What I've read Disselkoen to say is to start the swarm season with a pre-emptive split of the queen and some appropriately selected frames, leaving the rest of the colony in place. The queen continues to lay eggs and generate brood, just not in the same hive with the original colony. This compares interestingly with the "cut-down split" technique. I do not understand why it would not do what Disselkoen suggests, which is to leave the population of the home colony with the job of making replacement queens, a lowered brood population to feed, and therefore more foragers to resupply the colony (and beekeeper) with honey for a new-queen-fired attempt to push the world's bee population over the top.

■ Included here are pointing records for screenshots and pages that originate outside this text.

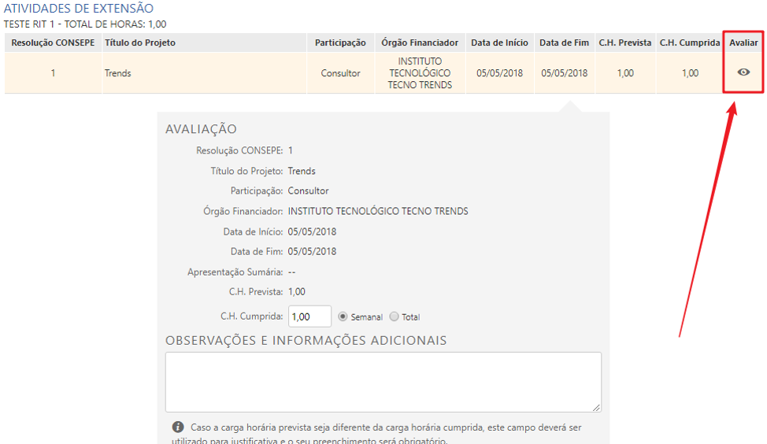This screenshot has width=767, height=444.
Task: Click the C.H. Cumprida column header in table
Action: pos(690,43)
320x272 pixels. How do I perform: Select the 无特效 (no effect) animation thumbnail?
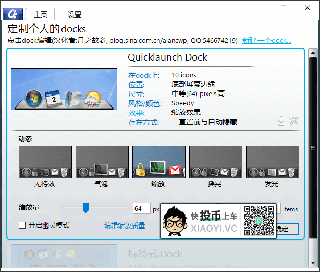click(x=45, y=162)
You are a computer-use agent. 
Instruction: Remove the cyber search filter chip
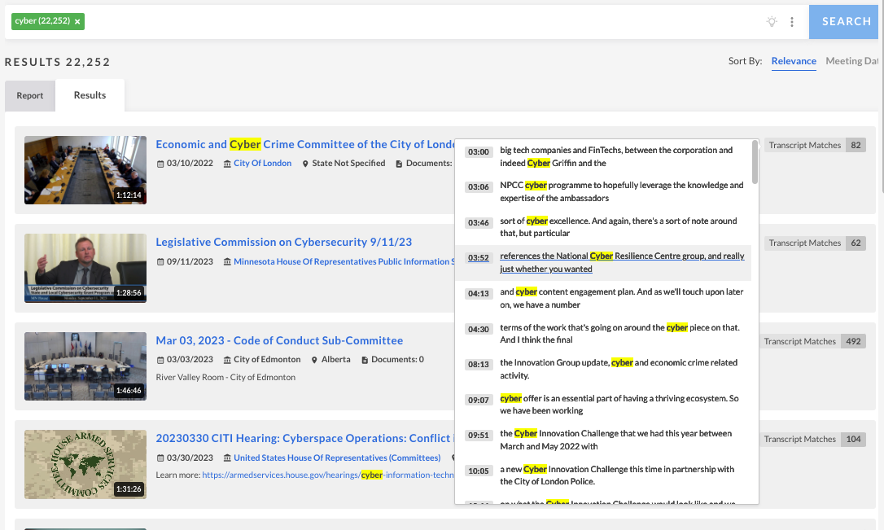(77, 22)
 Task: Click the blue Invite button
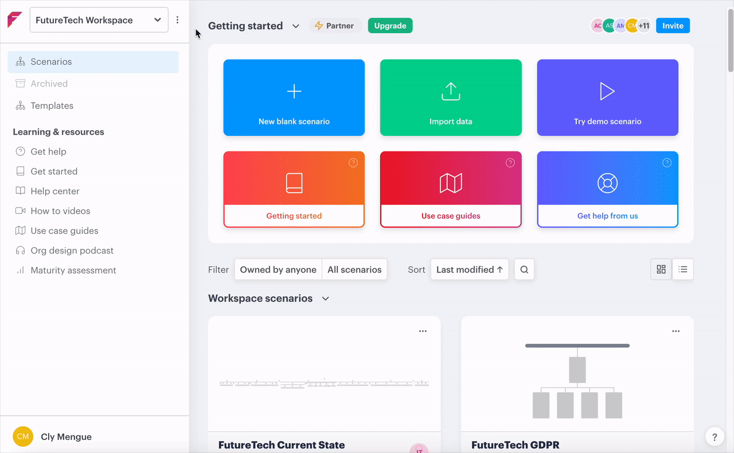(673, 26)
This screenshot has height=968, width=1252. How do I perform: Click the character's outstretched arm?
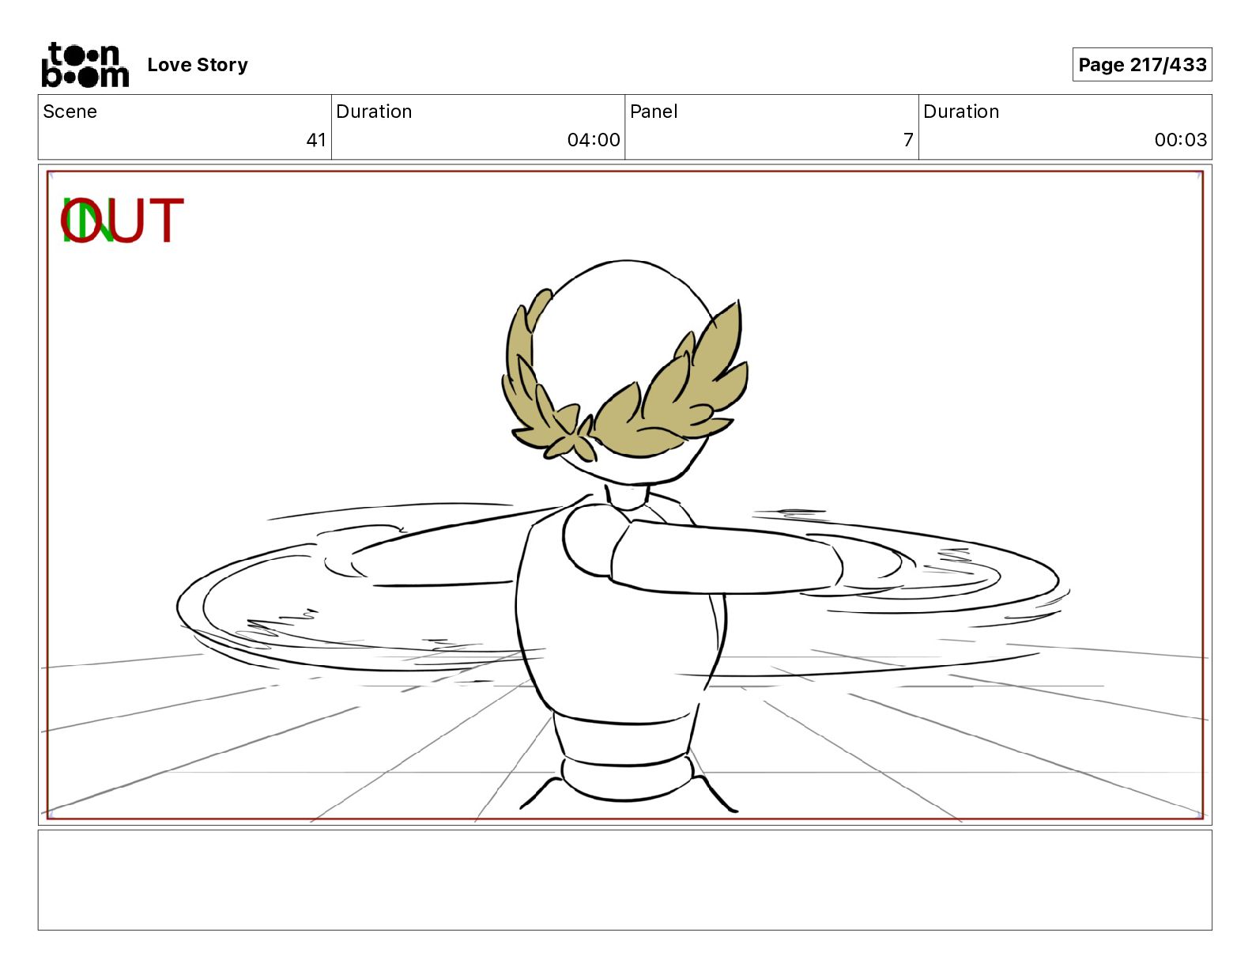tap(723, 558)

From the beekeeper's perspective, this seemed to be a good way to propagate bees, generate increase and keep reserve nucs, as well as to harvest honey. By selecting productive colonies for multiple (in OTS, not hundreds of) queens from good producers, one should still be selecting for productive colonies. In the selection process, one would avoid feeding back notably swarm-prone bees into the apiary.

Have I misunderstood something important here? I'd answer the O.P. with a "Go for it!" It happens to be where I'm headed over the next couple of years. I'm building population now and starting to introduce queen (cells) from TF apiaries near me. Every bee gene I have on-site was new to me last year, so I can't say much about development patterns in my apiary. But I'm trying local increase, too, and OTS should be involved although I've just done "walk away" splits so far, letting the bees generate their own queens. Well, they already had started that, so I just endorsed, aided, and abetted them.